━━ PROVIDED INFORMATION ━━

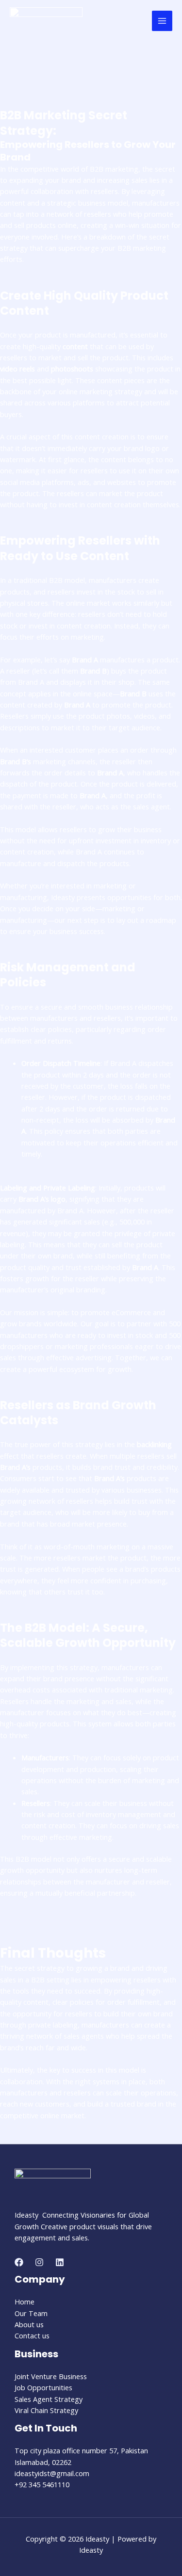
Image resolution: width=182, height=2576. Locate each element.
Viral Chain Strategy (46, 2410)
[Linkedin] (59, 2262)
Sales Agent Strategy (49, 2399)
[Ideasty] (46, 20)
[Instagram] (39, 2262)
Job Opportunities (43, 2387)
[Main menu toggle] (162, 21)
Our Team (31, 2313)
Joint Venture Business (51, 2376)
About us (29, 2324)
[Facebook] (19, 2262)
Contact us (32, 2335)
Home (24, 2301)
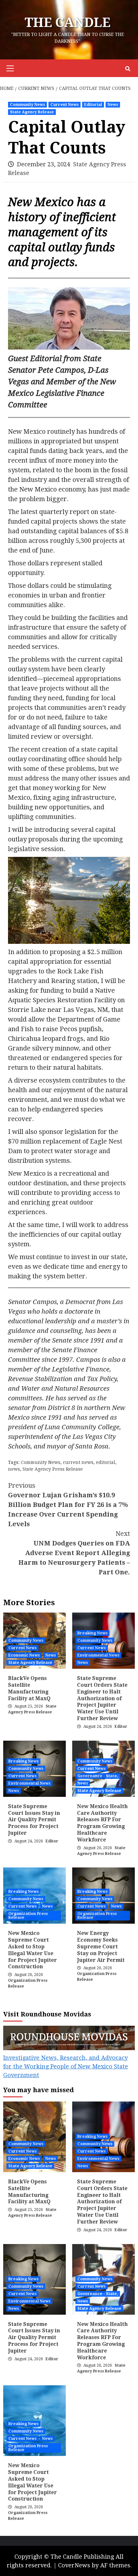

━━━

■ PROBLEM TO WORK ON ■
Filter the records for lines holding the string "Strategy". Copy each one.

■ YOUR SOLUTION ■
Viral Chain Strategy (46, 2410)
Sales Agent Strategy (49, 2399)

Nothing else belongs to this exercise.